## Texto de estudo

Os Policiais Militares que deram voz de prisão, acompanhados do réu deslocaram-se até a residência mostrado pelo réu a lixeira plástica onde colocara a criança envolta em saco plástico, abandonada num terreno baldio. O recém nascido estava com vida, chorava, sendo imediatamente conduzido ao Hospital, atendido na UTI veio a sobreviver. O bebê era uma menina com 1.440g e 34 semanas de gestação

À vista do exposto, responda:

- Qual (is) o (s) crime (s) cometido (s) por Márcia?

R: Márcia responde por tentativa de aborto, prevista no art. 124 c/c art. 14,II, e participação em tentativa de homicídio simples, art. 121, paragrafo 2 e 4 infine, c/c com a agravante prevista no art. 61, II, `e, 29 e 69 todos do CP´

124 c/c 14,II; 121 paragrafo 2, III, e paragrafo IV, in fine, II, `e, 29 e 69 todos do CP.

- Qual (is) o (s) crime (s) cometido (s) por João?

R: João cometeu o crime de tentativa homicídio simples, art. 121 parágrafo segundo, III, e parágrafo 4 a qualificadora da asfixia, com a agravante prevista no art. 61, II, `e´, c/c art. 14,II.

121 paragrafo 2 segundo, incisos III e paragrafo 4, in fine (- 14 anos) c/c 14, II e 29

5. Márcia, brasileira, 30 anos, catadora de lixo, no dia 30 de março do corrente ano, por volta das 07:00 horas, encontrou no aterro sanitário de Florianópolis, um recém-nascido – menino – dentro de um saco plástico. Acionada a polícia, esta descobriu que a mãe do infante é Adélia, brasileira, casada, 19 anos de idade, do lar, e pai Edivaldo, brasileiro, casado, 32 anos, torneiro mecânico, atualmente desempregado. Os laudos periciais comprovaram que o recém-nascido morreu por asfixia, devido à obstrução de sua boca (estava cheia de papel higiênico) e que a mãe encontrava-se em estado puerperal. Colhidos os depoimentos do casal restou comprovado que o pai do infante assistiu ao parto e ajudou a mãe para colocação do papel higiênico na boca deste que ainda se encontrava no colo materno. Também restou comprovado que a mãe embalou a criança já morta em um saco de lixo e que foi o pai quem jogou o saco de lixo fora.

- Faça o enquadramento jurídico-penal dos envolvidos:

R: Marcia, por estar em estado puerperal (perturbação psíquica que acomete grande parte das mulheres durante o fenômeno do parte e, ainda, algum tempo depois do nascimento da criança), responde por infanticídio (art. 123 do CP). Como estado puerperal é uma elementar do crime de infanticídio, segundo o (art. 30 do CP, esta circunstância se comunica ao partícipe, assim o pai Edvaldo também responderá por infanticídio (art. 123 do CP), apesar de ser um crime próprio da mãe em estado puerperal, podendo ser usado como agravante o 61, II, d.

Marcia, 123, c/c 65, I e 61, II, d e 211, c/c art 29 e 69 todos do CP.

Edivaldo 123, c/c 30 c/c 61, II, d e 211, c/c art 29 e 69 todos do CP.

## Informações fornecidas
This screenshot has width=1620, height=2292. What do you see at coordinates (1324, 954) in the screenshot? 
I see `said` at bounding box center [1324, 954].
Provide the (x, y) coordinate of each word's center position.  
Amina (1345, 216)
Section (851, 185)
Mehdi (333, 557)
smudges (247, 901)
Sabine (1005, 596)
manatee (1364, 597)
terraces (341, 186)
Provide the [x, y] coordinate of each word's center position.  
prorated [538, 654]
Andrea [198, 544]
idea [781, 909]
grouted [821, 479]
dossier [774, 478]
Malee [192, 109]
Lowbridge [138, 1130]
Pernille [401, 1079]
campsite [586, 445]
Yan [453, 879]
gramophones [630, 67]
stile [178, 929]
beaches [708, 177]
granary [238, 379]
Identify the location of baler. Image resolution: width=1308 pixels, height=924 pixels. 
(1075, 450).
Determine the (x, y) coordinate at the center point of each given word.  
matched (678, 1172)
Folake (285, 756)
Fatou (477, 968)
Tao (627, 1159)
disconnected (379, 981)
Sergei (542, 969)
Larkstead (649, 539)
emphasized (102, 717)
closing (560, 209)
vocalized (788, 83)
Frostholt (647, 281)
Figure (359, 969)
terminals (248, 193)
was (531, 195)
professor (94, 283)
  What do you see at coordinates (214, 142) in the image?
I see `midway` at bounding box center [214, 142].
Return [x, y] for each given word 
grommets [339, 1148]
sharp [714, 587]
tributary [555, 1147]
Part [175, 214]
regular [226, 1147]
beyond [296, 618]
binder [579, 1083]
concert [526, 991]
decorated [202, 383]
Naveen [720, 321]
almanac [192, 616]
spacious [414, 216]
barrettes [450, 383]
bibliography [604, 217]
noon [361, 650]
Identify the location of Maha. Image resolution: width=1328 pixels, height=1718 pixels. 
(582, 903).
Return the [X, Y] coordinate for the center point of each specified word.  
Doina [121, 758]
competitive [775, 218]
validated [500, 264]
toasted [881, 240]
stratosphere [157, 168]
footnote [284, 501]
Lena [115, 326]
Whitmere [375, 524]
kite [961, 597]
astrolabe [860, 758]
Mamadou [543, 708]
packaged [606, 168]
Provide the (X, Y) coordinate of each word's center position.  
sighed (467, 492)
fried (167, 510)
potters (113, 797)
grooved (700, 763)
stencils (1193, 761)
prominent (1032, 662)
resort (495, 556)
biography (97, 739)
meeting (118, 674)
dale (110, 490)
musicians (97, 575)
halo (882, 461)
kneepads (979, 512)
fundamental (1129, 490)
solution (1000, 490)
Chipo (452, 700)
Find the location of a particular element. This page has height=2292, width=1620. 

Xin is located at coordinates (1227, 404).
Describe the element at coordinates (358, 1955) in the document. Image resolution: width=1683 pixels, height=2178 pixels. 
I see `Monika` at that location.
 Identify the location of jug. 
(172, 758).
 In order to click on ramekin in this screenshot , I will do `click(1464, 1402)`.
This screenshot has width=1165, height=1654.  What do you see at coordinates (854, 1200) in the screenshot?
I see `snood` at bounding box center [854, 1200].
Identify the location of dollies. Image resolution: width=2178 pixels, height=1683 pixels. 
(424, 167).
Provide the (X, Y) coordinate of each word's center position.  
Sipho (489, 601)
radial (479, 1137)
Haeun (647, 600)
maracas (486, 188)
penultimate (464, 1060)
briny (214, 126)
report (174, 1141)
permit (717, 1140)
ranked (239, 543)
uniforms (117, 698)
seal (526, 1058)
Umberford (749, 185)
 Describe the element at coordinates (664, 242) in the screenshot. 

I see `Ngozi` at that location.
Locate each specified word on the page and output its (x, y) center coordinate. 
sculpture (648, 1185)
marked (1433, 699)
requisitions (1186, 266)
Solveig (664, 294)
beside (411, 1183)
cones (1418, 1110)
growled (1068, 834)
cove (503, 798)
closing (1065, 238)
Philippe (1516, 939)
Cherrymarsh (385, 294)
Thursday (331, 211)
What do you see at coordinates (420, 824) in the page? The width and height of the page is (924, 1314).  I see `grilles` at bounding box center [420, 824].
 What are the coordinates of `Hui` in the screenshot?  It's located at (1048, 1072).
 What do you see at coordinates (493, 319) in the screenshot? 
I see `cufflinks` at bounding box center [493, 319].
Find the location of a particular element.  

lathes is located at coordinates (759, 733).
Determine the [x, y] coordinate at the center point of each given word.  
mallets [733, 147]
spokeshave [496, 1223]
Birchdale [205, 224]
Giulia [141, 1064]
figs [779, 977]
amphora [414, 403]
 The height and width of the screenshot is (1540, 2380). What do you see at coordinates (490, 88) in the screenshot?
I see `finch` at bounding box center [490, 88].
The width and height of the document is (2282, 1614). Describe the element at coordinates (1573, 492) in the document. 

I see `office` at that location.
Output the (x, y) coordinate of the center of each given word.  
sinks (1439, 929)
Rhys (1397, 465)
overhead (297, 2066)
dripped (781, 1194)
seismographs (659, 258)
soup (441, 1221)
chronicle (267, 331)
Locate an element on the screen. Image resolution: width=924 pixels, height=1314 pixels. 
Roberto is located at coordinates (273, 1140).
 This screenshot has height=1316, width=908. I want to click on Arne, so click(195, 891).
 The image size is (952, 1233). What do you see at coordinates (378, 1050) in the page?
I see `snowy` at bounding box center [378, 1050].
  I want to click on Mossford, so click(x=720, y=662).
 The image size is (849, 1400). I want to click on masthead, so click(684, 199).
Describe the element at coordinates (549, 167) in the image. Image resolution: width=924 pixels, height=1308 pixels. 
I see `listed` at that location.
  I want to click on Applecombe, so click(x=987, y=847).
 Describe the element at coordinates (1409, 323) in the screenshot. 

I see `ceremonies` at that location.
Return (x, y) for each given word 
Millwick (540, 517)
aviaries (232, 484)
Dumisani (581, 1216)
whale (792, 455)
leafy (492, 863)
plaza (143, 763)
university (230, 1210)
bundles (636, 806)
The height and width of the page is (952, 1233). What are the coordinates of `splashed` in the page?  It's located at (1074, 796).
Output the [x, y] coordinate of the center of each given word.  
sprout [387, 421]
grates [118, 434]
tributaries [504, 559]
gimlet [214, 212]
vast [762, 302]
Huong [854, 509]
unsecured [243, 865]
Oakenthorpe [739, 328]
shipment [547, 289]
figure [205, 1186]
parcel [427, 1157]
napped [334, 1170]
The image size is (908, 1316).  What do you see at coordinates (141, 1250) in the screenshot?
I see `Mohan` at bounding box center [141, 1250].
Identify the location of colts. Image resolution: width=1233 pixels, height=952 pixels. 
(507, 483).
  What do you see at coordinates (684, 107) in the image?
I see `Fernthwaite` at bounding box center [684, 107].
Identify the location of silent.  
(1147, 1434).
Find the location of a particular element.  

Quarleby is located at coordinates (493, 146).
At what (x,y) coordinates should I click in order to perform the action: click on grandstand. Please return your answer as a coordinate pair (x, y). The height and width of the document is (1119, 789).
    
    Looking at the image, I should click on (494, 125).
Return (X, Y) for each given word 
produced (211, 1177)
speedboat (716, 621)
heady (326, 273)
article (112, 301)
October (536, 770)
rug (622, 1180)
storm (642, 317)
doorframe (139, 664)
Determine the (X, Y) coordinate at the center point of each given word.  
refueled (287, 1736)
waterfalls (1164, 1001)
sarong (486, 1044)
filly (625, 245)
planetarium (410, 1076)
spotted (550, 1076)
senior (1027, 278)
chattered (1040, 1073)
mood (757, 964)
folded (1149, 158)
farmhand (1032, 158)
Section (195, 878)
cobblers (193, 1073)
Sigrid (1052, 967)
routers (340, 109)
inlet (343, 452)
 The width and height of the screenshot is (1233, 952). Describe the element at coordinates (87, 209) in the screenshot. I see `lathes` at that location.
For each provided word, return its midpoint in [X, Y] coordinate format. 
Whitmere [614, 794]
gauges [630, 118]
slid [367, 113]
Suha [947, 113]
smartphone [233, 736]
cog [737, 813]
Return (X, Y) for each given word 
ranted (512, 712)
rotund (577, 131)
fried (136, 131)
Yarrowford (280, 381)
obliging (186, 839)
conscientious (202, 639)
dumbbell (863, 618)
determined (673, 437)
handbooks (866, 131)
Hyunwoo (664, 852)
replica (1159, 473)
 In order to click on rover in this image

## Questões a responder
1. Extraia do texto de estudo todo o trecho que vai de "- Faça o enquadramento" até "o 61, II, d.".
2. De acordo com o texto de estudo, em que lugar Márcia, a catadora de lixo, encontrou o recém-nascido?

## Respostas escritas
1.
- Faça o enquadramento jurídico-penal dos envolvidos:

R: Marcia, por estar em estado puerperal (perturbação psíquica que acomete grande parte das mulheres durante o fenômeno do parte e, ainda, algum tempo depois do nascimento da criança), responde por infanticídio (art. 123 do CP). Como estado puerperal é uma elementar do crime de infanticídio, segundo o (art. 30 do CP, esta circunstância se comunica ao partícipe, assim o pai Edvaldo também responderá por infanticídio (art. 123 do CP), apesar de ser um crime próprio da mãe em estado puerperal, podendo ser usado como agravante o 61, II, d.

2. No aterro sanitário de Florianópolis.